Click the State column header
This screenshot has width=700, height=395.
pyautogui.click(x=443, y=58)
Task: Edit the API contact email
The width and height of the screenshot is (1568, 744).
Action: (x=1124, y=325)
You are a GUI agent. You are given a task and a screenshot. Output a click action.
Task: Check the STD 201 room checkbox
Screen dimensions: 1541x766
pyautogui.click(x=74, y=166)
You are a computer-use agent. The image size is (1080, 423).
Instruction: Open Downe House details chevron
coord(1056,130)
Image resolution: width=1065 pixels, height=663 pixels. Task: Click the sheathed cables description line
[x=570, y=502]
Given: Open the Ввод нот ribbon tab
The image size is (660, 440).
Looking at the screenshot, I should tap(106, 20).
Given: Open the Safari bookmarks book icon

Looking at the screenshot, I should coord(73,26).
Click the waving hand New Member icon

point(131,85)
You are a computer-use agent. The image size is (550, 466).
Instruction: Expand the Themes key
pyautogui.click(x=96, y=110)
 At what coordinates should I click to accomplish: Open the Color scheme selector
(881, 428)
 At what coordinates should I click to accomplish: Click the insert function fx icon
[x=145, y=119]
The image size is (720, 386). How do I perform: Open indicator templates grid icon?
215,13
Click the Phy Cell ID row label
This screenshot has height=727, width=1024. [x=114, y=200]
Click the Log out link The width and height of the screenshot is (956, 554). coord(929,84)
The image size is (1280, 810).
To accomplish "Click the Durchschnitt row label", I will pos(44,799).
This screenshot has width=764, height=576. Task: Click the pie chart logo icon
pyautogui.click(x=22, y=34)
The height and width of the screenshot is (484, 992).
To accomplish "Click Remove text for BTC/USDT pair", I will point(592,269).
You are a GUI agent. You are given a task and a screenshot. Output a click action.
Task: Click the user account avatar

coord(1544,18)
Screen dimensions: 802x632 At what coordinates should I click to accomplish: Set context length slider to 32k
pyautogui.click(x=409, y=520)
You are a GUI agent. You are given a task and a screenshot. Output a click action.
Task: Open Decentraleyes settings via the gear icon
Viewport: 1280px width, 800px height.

Your instructions: From the first line to the last, transcribe the listing exactly.

Response for this exercise:
Click the State column header
This screenshot has width=700, height=395.
pyautogui.click(x=443, y=58)
Task: Edit the API contact email
The width and height of the screenshot is (1568, 744).
Action: (x=1124, y=325)
You are a GUI agent. You are given a task and a screenshot. Output a click action.
Task: Check the STD 201 room checkbox
Screen dimensions: 1541x766
pyautogui.click(x=74, y=166)
You are a computer-use agent. The image size is (1080, 423).
Instruction: Open Downe House details chevron
coord(1056,130)
Image resolution: width=1065 pixels, height=663 pixels. Task: Click the sheathed cables description line
[x=570, y=502]
Given: Open the Ввод нот ribbon tab
The image size is (660, 440).
Looking at the screenshot, I should tap(106, 20).
Given: Open the Safari bookmarks book icon

Looking at the screenshot, I should coord(73,26).
Click the waving hand New Member icon

point(131,85)
You are a computer-use agent. The image size is (550, 466).
Instruction: Expand the Themes key
pyautogui.click(x=96, y=110)
 At what coordinates should I click to accomplish: Open the Color scheme selector
(881, 428)
 At what coordinates should I click to accomplish: Click the insert function fx icon
[x=145, y=119]
The image size is (720, 386). How do I perform: Open indicator templates grid icon?
215,13
Click the Phy Cell ID row label
This screenshot has height=727, width=1024. [x=114, y=200]
Click the Log out link The width and height of the screenshot is (956, 554). coord(929,84)
The image size is (1280, 810).
To accomplish "Click the Durchschnitt row label", I will pos(44,799).
This screenshot has width=764, height=576. Task: Click the pie chart logo icon
pyautogui.click(x=22, y=34)
The height and width of the screenshot is (484, 992).
To accomplish "Click Remove text for BTC/USDT pair", I will point(592,269).
You are a GUI agent. You are given a task and a screenshot. Output a click action.
Task: Click the user account avatar

coord(1544,18)
Screen dimensions: 802x632 At what coordinates should I click to accomplish: Set context length slider to 32k
pyautogui.click(x=409, y=520)
You are a GUI agent. You are given a task and a screenshot. Output a click action.
Task: Open Decentraleyes settings via the gear icon
Viewport: 1280px width, 800px height.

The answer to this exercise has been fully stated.